TEXTO FORNECIDO
*****
O acesso transxifóideo utiliza uma incisão longitudinal sobre o apêndice xifóide de cerca de 5 cm porém necessita, em alguns casos, de auxílio de videotoracoscopia pela sua dificuldade técnica. A artéria femoral deve ser dissecada e canulada para a CEC, o que implica em outra incisão na região inguinal.

A esternotomia parcial evitando a abertura do manúbrio mantém boa estabilização do esterno podendo resultar em diminuição da dor no pós-operatório em relação à esternotomia total. Nos casos estudados (crianças de 3 a 12 anos) não foi possível mensurar a dor. O acesso permite canulação da aorta sob visão direta (Figura 2), evitando-se a necessidade de auxílio de videotoracoscopia ou manuseio da artéria femoral. A técnica é simples e o tempo médio de sala operatória, de CEC e de isquemia miocárdica foram, respectivamente, 152 ± 24, 48 ± 11 e 25 ± 8 minutos. Em estudo retrospectivo dos últimos 10 pacientes pediátricos portadores de CIA operados com esternotomia total em nosso Serviço antes de iniciarmos este protocolo, o tempo médio de sala operatória, de CEC e de isquemia miocárdica foram, respectivamente, 159 ± 20, 49 ± 8 e 24 ± 8 minutos, não diferindo da esternotomia parcial (Tabela 2). A conversão em esternotomia total pode ser feita rápida e facilmente se for necessária, embora em nossa experiência não houve necessidade. A incisão cutânea longitudinal em média de 6 cm, deixa a cicatriz cirúrgica sobre a metade inferior do esterno, sem alteração da fúrcula esternal, permitindo assim um ótimo resultado estético (Figura 3).
*****
SEÇÃO DE DADOS
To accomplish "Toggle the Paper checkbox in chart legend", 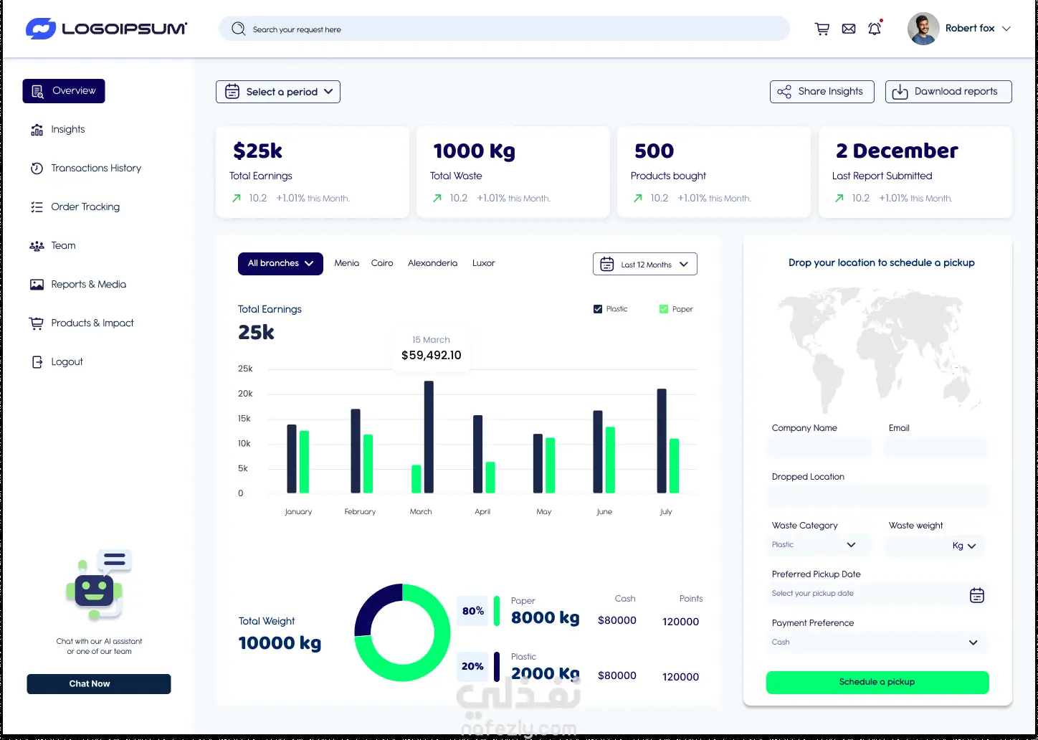I will [x=663, y=309].
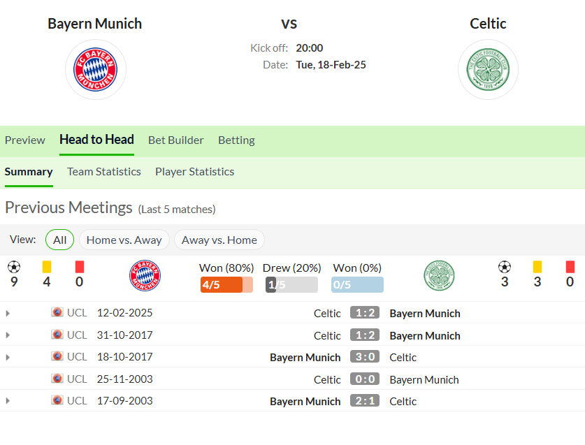This screenshot has height=445, width=585.
Task: Open the Team Statistics sub-tab
Action: tap(103, 171)
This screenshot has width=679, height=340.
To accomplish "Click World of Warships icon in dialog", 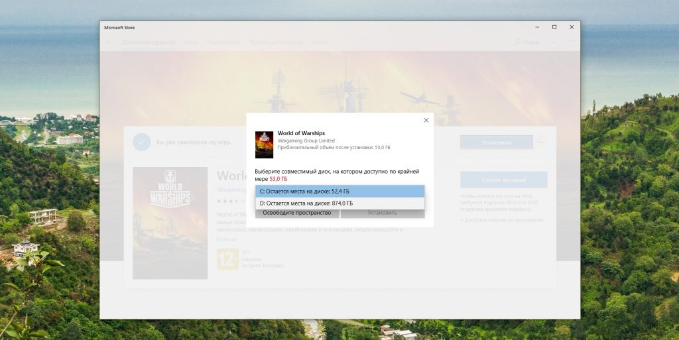I will 264,144.
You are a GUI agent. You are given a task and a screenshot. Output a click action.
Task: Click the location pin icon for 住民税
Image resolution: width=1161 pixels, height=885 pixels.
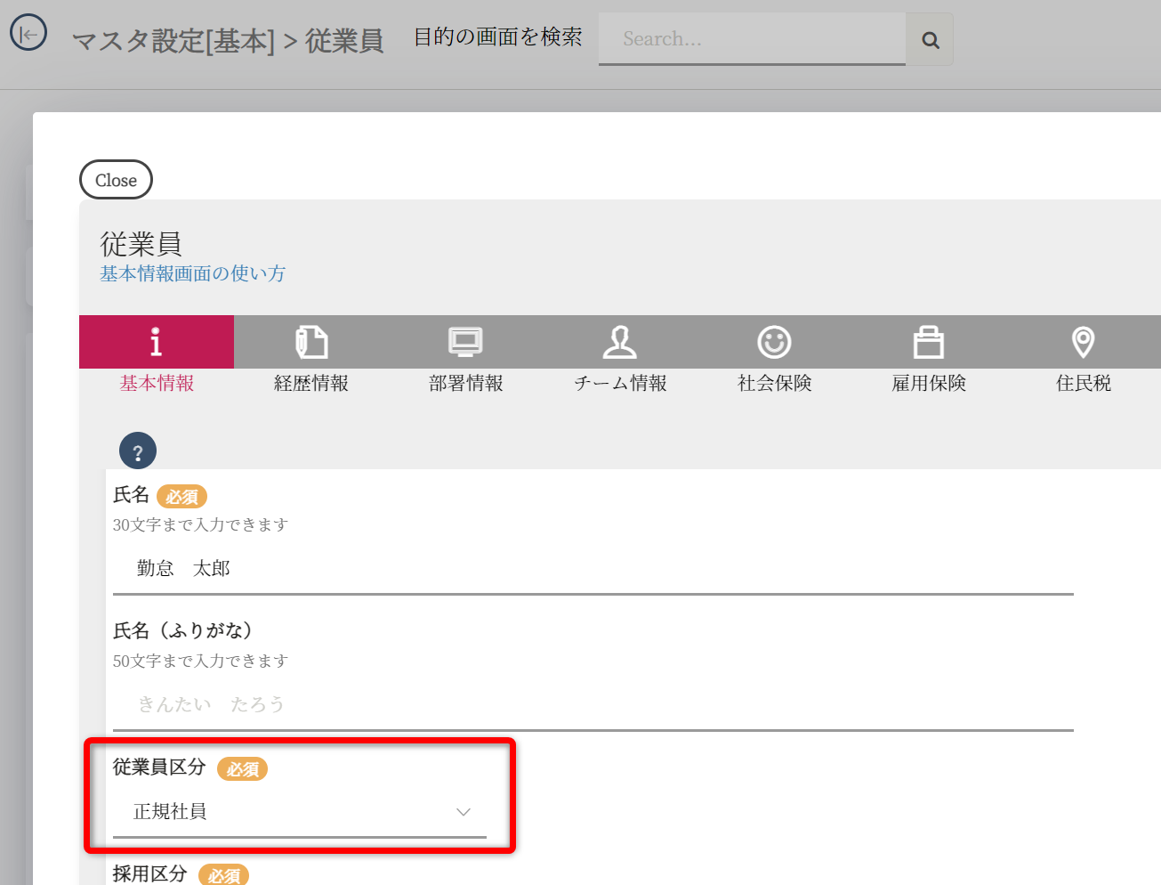coord(1083,342)
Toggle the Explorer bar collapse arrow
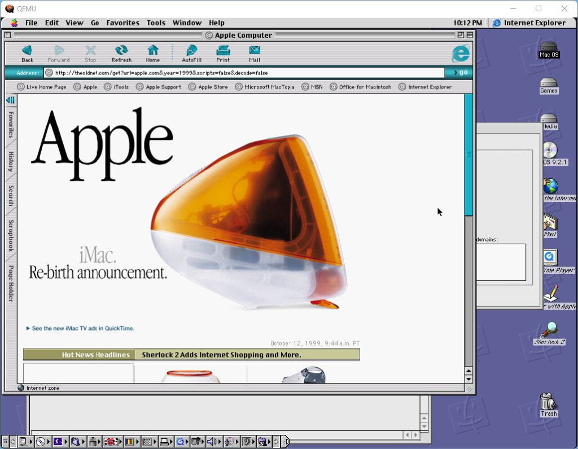Viewport: 578px width, 449px height. pyautogui.click(x=11, y=100)
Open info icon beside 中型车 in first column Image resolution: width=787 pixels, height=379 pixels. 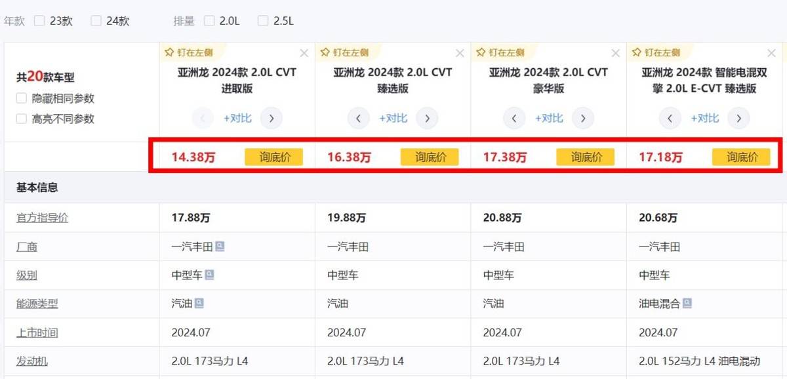coord(209,275)
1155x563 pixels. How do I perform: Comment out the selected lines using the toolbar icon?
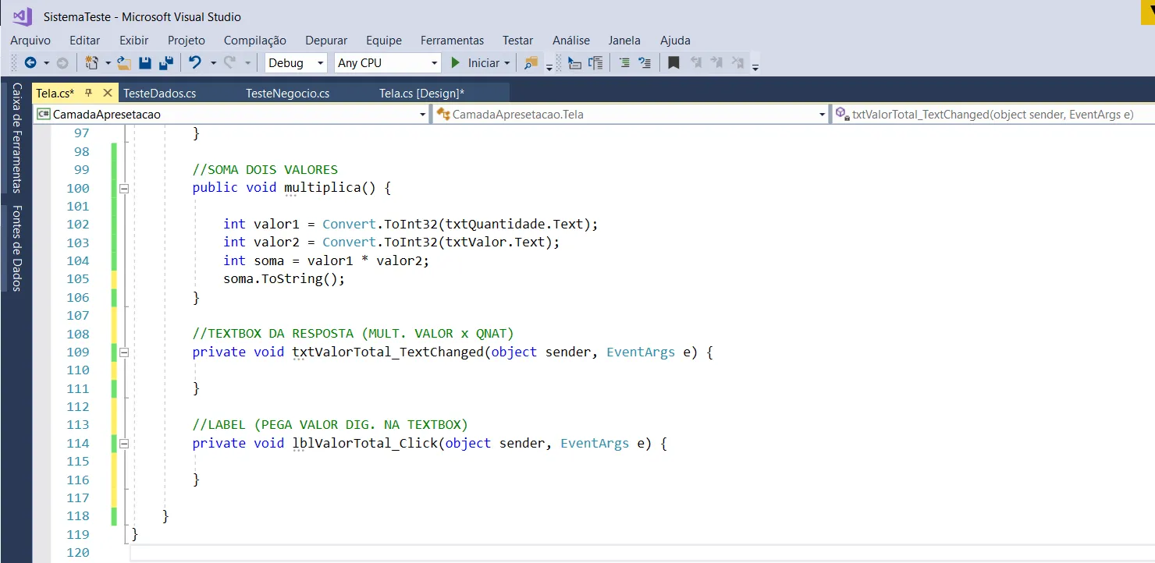624,63
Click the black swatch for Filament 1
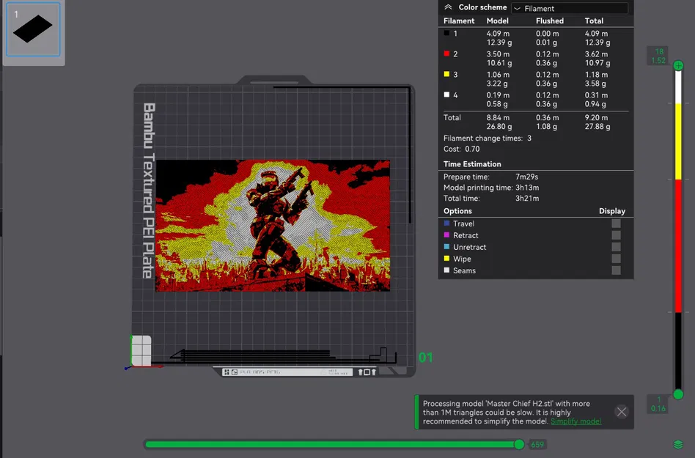The width and height of the screenshot is (695, 458). (x=446, y=33)
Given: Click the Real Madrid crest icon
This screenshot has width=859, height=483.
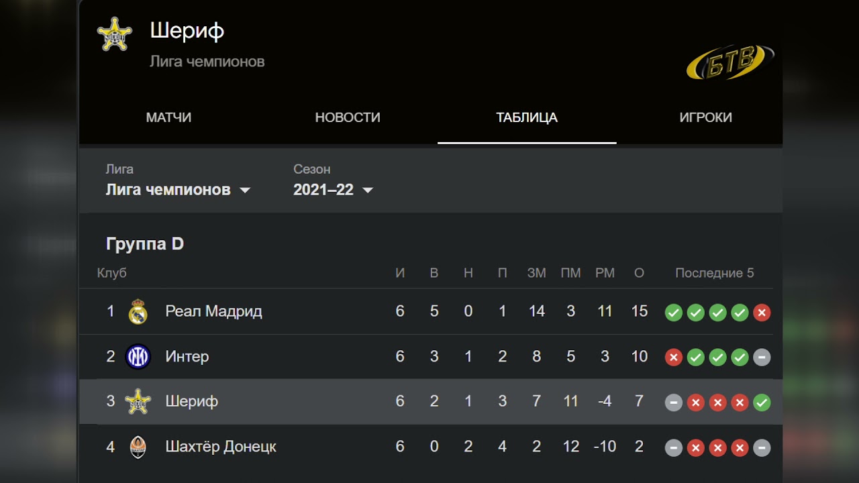Looking at the screenshot, I should tap(138, 312).
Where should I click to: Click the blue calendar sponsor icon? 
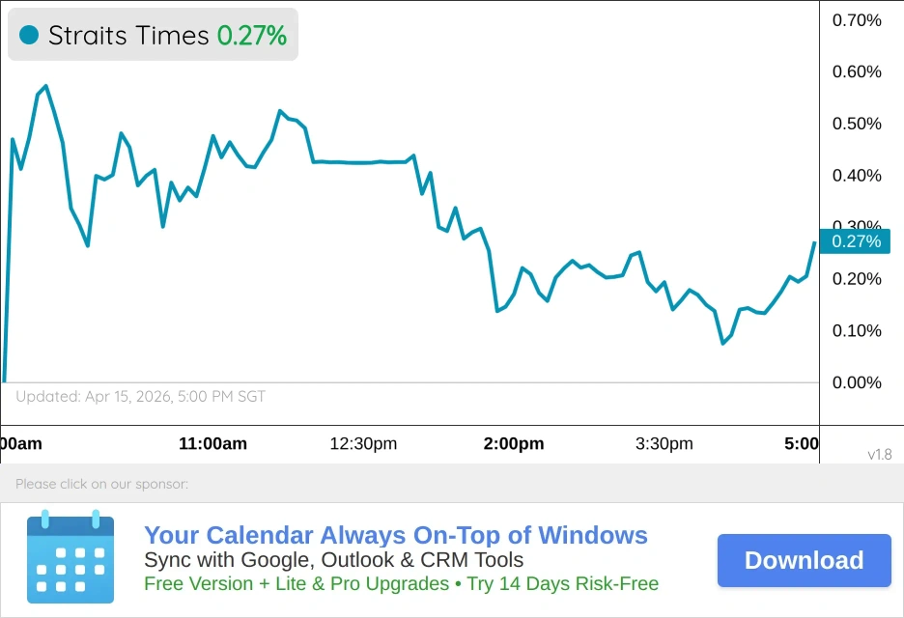(x=71, y=556)
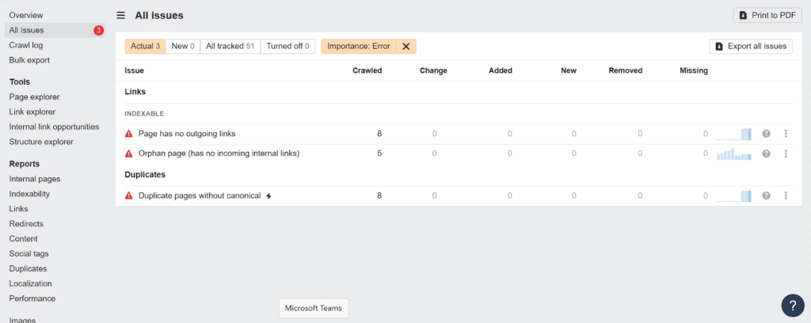Click the Print to PDF button
Image resolution: width=811 pixels, height=323 pixels.
767,15
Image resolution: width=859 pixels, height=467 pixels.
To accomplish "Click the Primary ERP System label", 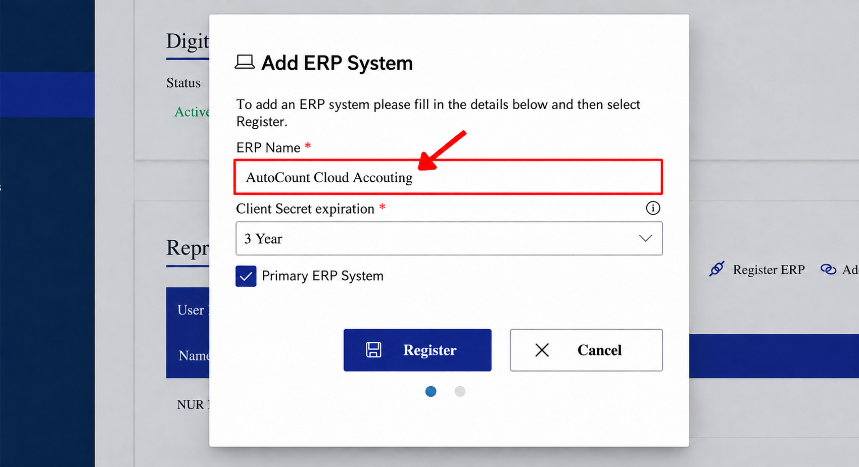I will [322, 276].
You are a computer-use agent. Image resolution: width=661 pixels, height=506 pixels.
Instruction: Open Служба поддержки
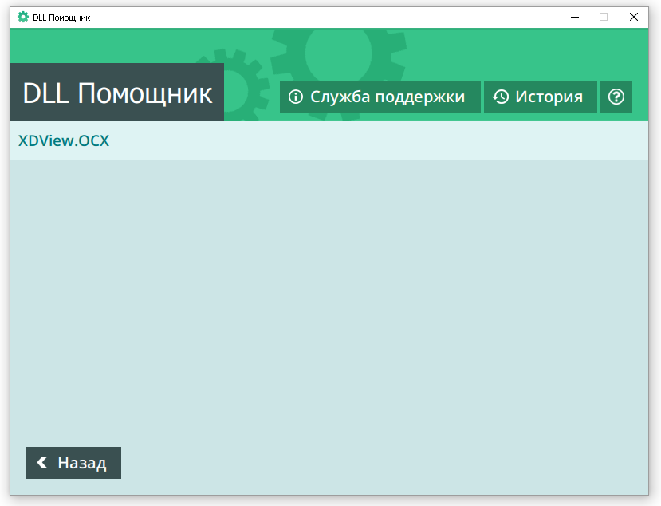[380, 96]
*****
O QUE SE PEDE
Reproduza o trecho do texto fornecido que começa em "O acesso transxifóideo" e segue até "na região inguinal.".

EXERCÍCIO RESOLVIDO
O acesso transxifóideo utiliza uma incisão longitudinal sobre o apêndice xifóide de cerca de 5 cm porém necessita, em alguns casos, de auxílio de videotoracoscopia pela sua dificuldade técnica. A artéria femoral deve ser dissecada e canulada para a CEC, o que implica em outra incisão na região inguinal.